EXERCISE AIM. Only an exact copy of the records, from the line with "The image size is (1024, 768)." through the last line, is wanted.

BEGIN RECORDED INFORMATION

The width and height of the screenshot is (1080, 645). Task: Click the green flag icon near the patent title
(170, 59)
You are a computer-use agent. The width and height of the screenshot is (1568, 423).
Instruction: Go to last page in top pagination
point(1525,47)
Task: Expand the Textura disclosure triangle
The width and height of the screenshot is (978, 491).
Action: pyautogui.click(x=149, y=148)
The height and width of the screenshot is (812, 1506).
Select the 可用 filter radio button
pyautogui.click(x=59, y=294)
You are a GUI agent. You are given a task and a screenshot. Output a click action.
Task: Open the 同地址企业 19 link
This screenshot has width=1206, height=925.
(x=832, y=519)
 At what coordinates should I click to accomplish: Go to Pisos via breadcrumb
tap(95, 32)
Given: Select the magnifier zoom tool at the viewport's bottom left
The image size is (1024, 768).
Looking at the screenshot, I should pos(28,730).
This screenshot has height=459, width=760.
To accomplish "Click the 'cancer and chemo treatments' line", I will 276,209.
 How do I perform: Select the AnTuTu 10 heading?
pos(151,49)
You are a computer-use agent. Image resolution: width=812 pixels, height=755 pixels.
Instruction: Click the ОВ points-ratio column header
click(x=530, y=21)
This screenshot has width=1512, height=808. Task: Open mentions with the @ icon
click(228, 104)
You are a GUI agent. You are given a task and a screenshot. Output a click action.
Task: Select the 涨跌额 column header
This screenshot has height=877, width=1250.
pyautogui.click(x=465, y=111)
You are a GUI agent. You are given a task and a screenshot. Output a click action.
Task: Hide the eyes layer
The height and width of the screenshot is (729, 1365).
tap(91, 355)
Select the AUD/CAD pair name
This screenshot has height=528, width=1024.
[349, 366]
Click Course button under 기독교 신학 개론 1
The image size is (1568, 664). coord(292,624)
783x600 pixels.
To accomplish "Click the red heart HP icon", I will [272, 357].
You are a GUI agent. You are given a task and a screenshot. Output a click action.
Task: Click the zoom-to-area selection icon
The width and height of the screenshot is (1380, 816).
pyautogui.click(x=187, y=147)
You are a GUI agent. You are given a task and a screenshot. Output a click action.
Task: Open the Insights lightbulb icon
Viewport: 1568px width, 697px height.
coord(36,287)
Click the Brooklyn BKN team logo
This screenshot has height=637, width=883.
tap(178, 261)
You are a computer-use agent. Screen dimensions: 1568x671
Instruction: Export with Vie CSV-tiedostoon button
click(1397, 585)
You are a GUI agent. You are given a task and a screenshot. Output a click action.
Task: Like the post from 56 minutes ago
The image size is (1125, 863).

END RECORDED INFORMATION

REPLY TO THE TASK.
The image size is (1024, 768).
Looking at the screenshot, I should pos(28,730).
This screenshot has height=459, width=760.
To accomplish "Click the 'cancer and chemo treatments' line", I will 276,209.
 How do I perform: Select the AnTuTu 10 heading?
pos(151,49)
You are a computer-use agent. Image resolution: width=812 pixels, height=755 pixels.
Instruction: Click the ОВ points-ratio column header
click(x=530, y=21)
This screenshot has width=1512, height=808. Task: Open mentions with the @ icon
click(228, 104)
You are a GUI agent. You are given a task and a screenshot. Output a click action.
Task: Select the 涨跌额 column header
This screenshot has height=877, width=1250.
pyautogui.click(x=465, y=111)
You are a GUI agent. You are given a task and a screenshot. Output a click action.
Task: Hide the eyes layer
The height and width of the screenshot is (729, 1365).
tap(91, 355)
Select the AUD/CAD pair name
This screenshot has height=528, width=1024.
[349, 366]
Click Course button under 기독교 신학 개론 1
The image size is (1568, 664). coord(292,624)
783x600 pixels.
To accomplish "Click the red heart HP icon", I will [272, 357].
You are a GUI agent. You are given a task and a screenshot. Output a click action.
Task: Click the zoom-to-area selection icon
The width and height of the screenshot is (1380, 816).
pyautogui.click(x=187, y=147)
You are a GUI agent. You are given a task and a screenshot. Output a click action.
Task: Open the Insights lightbulb icon
Viewport: 1568px width, 697px height.
coord(36,287)
Click the Brooklyn BKN team logo
This screenshot has height=637, width=883.
tap(178, 261)
You are a computer-use agent. Screen dimensions: 1568x671
Instruction: Export with Vie CSV-tiedostoon button
click(1397, 585)
You are a GUI agent. You are given a task and a screenshot. Output a click action.
Task: Like the post from 56 minutes ago
The image size is (1125, 863).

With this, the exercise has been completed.